Minimize Kafka Broker Request Latency

Reduce broker-side queueing and replication lag for lower request latency.

Recommended starting points curated by Conduktor. Always benchmark with your workload. Some broker configs are not available on managed services (AWS MSK, Confluent Cloud) — check your provider's documentation.

broker

Config	Change	Why
Replication
replica.socket.receive.buffer.bytes Kafka 0.8+	64KB → 4MB	The replication socket receive buffer (64KB default) is SEPARATE from client socket buffers. On 10GbE networks, the TCP bandwidth-delay product exceeds 64KB — this silently caps replication throughput and causes under-replicated partitions. • Each replica connection consumes 4MB of kernel memory. On clusters with many broker-to-broker connections this adds up.
replica.lag.time.max.mscaution ⚠ Kafka 0.9+	30s → 10s	Detects slow followers in 10s instead of 30s, triggering ISR shrink faster so acks=all requests are not blocked waiting on a lagging replica. • Aggressive shrink may cause unnecessary ISR flapping during GC pauses or minor network blips, triggering under-replicated partitions.
num.replica.fetchers ⚠ Kafka 0.8+	1 → 4	Parallelizes replication fetch across 4 threads, reducing replication lag which directly impacts acks=all produce latency. • More fetcher threads increase network and CPU usage on both leader and follower brokers.
Timeouts & Sessions
leader.imbalance.check.interval.seconds Kafka 0.9+	300s → 60s	After rolling restarts or broker failures, partition leadership clusters on surviving brokers.

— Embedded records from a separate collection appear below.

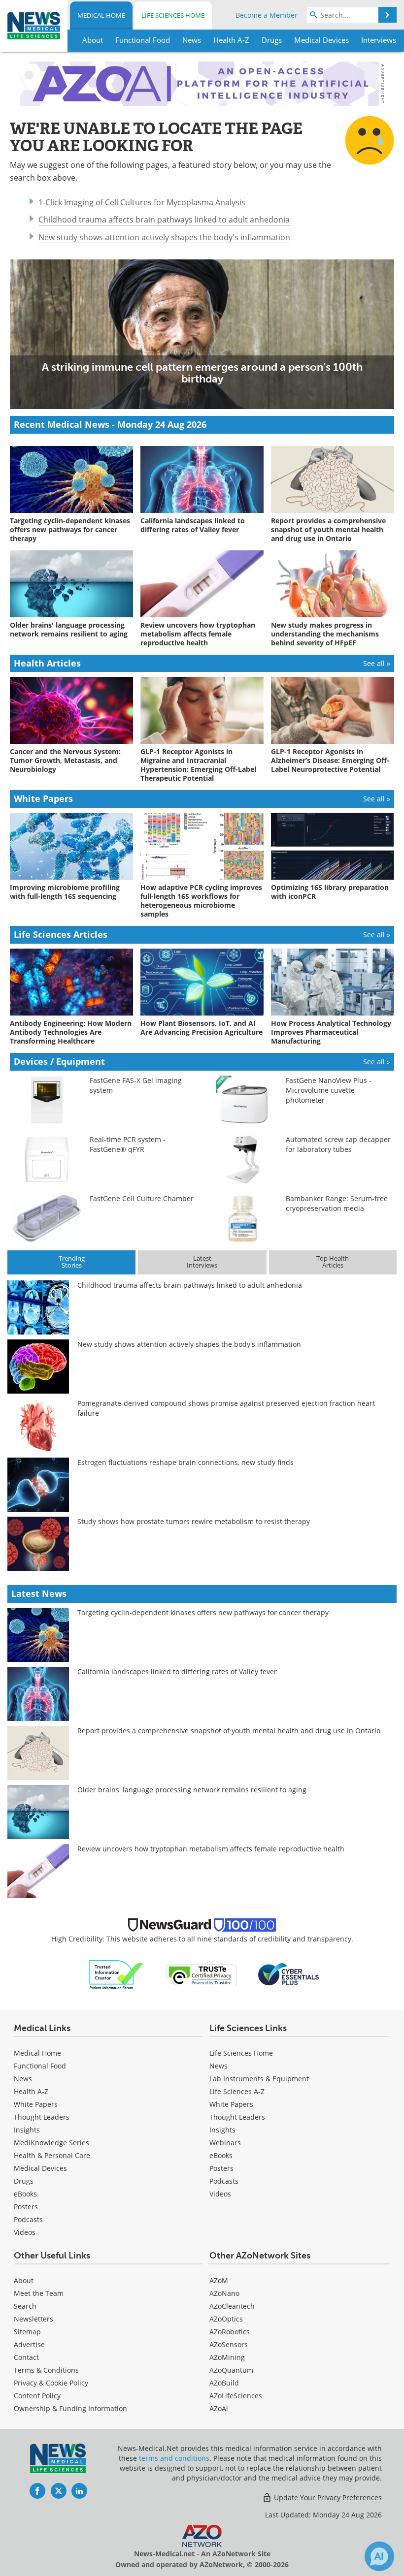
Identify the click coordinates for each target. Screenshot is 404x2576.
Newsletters (33, 2318)
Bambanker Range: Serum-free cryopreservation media (337, 1203)
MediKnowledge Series (51, 2142)
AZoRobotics (229, 2331)
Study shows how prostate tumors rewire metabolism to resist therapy (193, 1521)
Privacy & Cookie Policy (51, 2382)
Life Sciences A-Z (237, 2091)
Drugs (24, 2181)
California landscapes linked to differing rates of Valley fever (177, 1671)
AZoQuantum (231, 2370)
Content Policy (37, 2395)
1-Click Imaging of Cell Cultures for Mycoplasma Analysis (141, 202)
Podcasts (28, 2219)
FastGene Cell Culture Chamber (142, 1198)
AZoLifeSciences (235, 2395)
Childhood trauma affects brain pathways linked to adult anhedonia (164, 219)
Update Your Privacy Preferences (327, 2497)
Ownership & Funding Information (70, 2408)
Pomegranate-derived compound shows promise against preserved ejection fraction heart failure (226, 1408)
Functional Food (40, 2065)
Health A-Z (31, 2091)
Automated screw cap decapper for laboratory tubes (338, 1144)
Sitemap (27, 2331)
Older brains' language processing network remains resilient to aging (191, 1789)
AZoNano (224, 2293)
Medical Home (101, 15)
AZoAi (218, 2408)
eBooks (25, 2193)
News (23, 2078)
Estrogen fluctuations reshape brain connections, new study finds (185, 1462)
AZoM (218, 2280)
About (24, 2280)
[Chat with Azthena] (379, 2556)
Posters (26, 2206)
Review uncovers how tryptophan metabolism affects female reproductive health (210, 1848)
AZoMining (227, 2357)
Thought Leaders (41, 2117)
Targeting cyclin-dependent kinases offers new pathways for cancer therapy (203, 1612)
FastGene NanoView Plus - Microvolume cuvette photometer (328, 1090)
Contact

The default 5-minute rebalance check window means throughput is unevenly distributed for up to 5 minutes. 60 seconds cuts recovery time 5x. • More frequent checks add minor controller CPU overhead. On very large clusters (10k+ partitions) the leader rebalance operation itself can cause brief latency spikes.
Threading
num.network.threads ⚠ Kafka 0.8+	3 → 8	More network threads reduce request queueing time. With 3 threads, high-concurrency workloads queue behind each other adding p99 tail latency. • Each thread consumes CPU. Diminishing returns beyond core count.
num.io.threads ⚠ Kafka 0.8+	8 → 16	More I/O threads parallelize disk reads for fetch requests, reducing time spent waiting for disk I/O especially on spinning disks or under heavy consumer load. • More threads compete for disk I/O bandwidth. On SSDs with low latency, 8 threads may already saturate.
Network & Buffers
queued.max.requestscaution ⚠ Kafka 0.8+	500 → 200	Limits the request queue depth to bound worst-case queueing latency. With 500 queued requests, tail latency spikes when brokers are overloaded. • Clients receive throttling errors (QUEUE_FULL) sooner under load. May reduce throughput during bursts.
socket.send.buffer.bytes ⚠ Kafka 0.8+	100KB → 64KB	Smaller send buffer reduces buffering delay for small responses. The default 100KB buffer may delay small fetch responses while waiting to fill. • Reduces throughput for large fetches where bigger buffers amortize syscall overhead.
socket.receive.buffer.bytes ⚠ Kafka 0.8+	100KB → 64KB	Smaller receive buffer ensures requests are handed to the I/O thread pool faster instead of accumulating in the kernel buffer. • May increase syscall frequency for large produce requests.